Your assignment: Take every line from the material that has the word "Viewport" in it.

Data under study:
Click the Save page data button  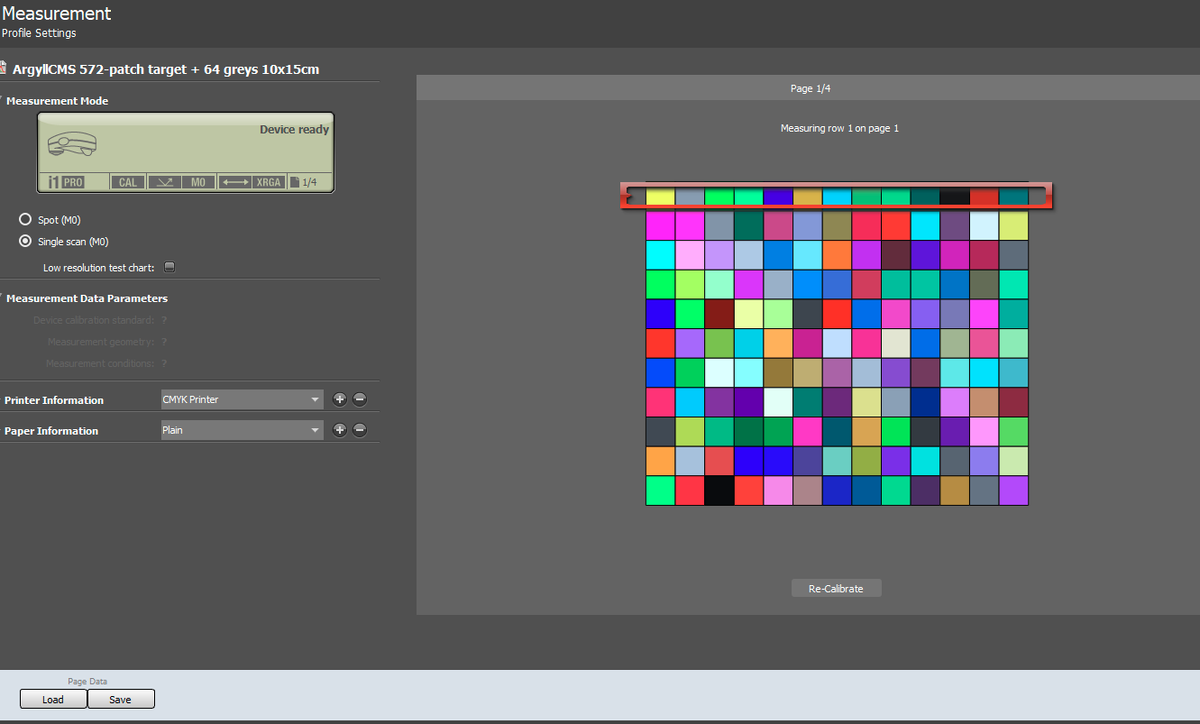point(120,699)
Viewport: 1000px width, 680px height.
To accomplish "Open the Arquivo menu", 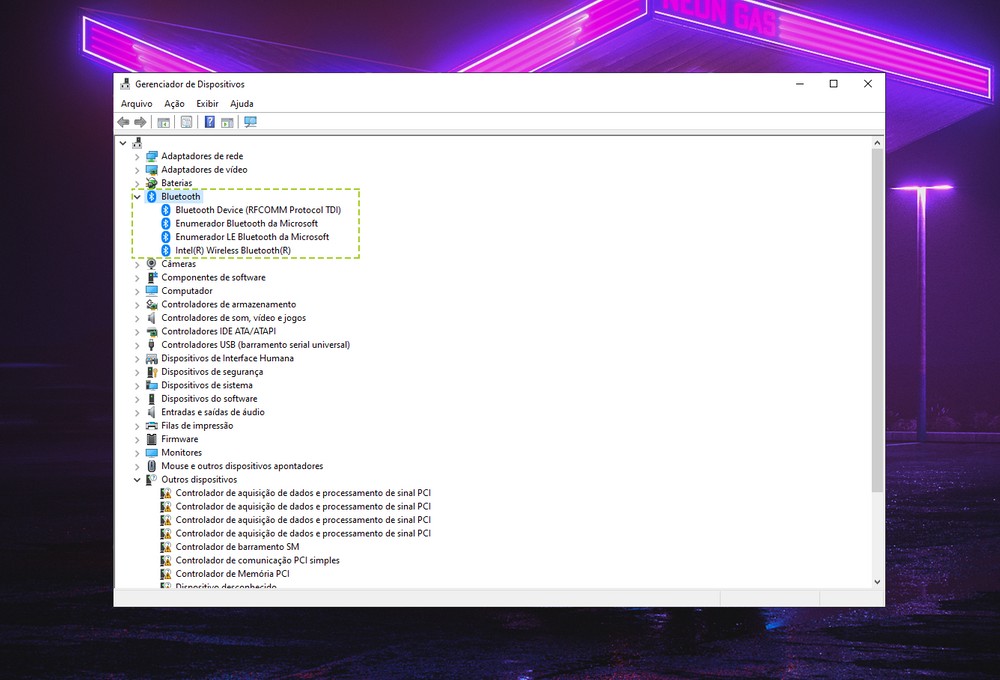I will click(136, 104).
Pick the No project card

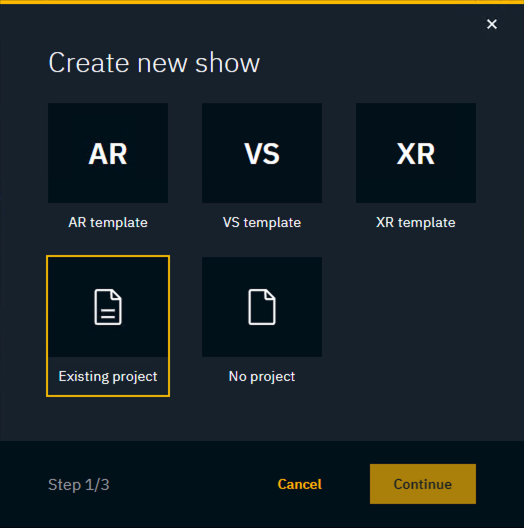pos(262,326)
---
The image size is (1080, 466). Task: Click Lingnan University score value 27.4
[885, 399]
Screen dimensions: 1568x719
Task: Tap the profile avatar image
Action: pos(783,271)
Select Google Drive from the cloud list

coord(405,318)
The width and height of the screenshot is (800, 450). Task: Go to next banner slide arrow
...
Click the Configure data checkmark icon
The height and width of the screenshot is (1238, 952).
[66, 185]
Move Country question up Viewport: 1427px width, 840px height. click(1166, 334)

Result of the exercise:
Viewport: 1000px width, 680px height.
Move Country question up Viewport: 1427px width, 840px height. click(1166, 334)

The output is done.